London

August doldrums they ain’t.

Beaches are far from the minds of many company treasurers this summer as they focus instead on crowding into bond markets, as rising Fed rates and explosive White House politics inject refinancing plans with a sense of urgency.

With those risks looming in the background, Amazon Inc and British American Tobacco Plc are driving the second-busiest August for corporate bond issuance in a decade, and it’s only a little more than halfway through.

High-grade dollar issuance is on place to eclipse last year’s record, at $984 billion as of August 15, according to Bloomberg Intelligence, supported by M&A loans being refinanced in the bond market. Amazon’s blockbuster issue will replace $13.7 billion of short-term bank debt to buy Whole Foods Market Inc

Amazon and BAT, seeking a total $37.5 billion for acquisition financing, drew orders for $83 billion and saw carry-on demand in the after-market with their bonds trading at tighter spreads as risk appetite endured for blue-chip borrowers.

For treasurers eyeing yields already climbing from multi-year lows as tensions between the US and North Korea escalated this month, there may have been no time like the present. Bank advisers on the hook for billions of dollars of bridge loans may have been equally keen to lock up refinancings before demand dried up.

A reality check for lofty valuations is already happening: spreads climbed from a three-year low of 102 basis points on July 27 in the Bloomberg Barclays Corporate IG index. Whether a supply glut, as investors sold old inventory to clear way for the new notes, or the latest spat over nuclear weapons between US President Donald Trump and his counterpart in North Korea was the culprit, it’s a sign rock-bottom borrowing costs are ending.

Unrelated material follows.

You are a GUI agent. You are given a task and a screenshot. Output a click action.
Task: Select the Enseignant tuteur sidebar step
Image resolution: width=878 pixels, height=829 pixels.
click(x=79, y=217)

Investors also looked to limit exposure to still-volatile commodity markets, with new issues from Kinder Morgan, Oklahoma Gas & Electric and Noble Energy priced at initial marketing spreads rather than more-typical downward revisions.

Europeans refrained from the sales spree, with BAT the only high-grade non-financial company to take advantage of borrowing costs near a record low. The tobacco firm’s euro and pound deals for about $4.2 billion helped keep issuance near the average 5.45 billion euros ($6.4 billion) sold every August between 2007 and 2016, according to data compiled by Bloomberg.

In Asia, resurgent sales from China kept bond bankers busy. August volumes are within striking distance of the record of $10.7 billion for the whole month reached last year.

Jason Wang, China head of debt capital markets at UBS Group AG in Hong Kong, cited the nation’s nonchalance when it comes to taking time off.

“Chinese companies are comparatively less sensitive to summer holidays than their peers in terms of issuing window and their targeting investors are probably on the same page,” he said.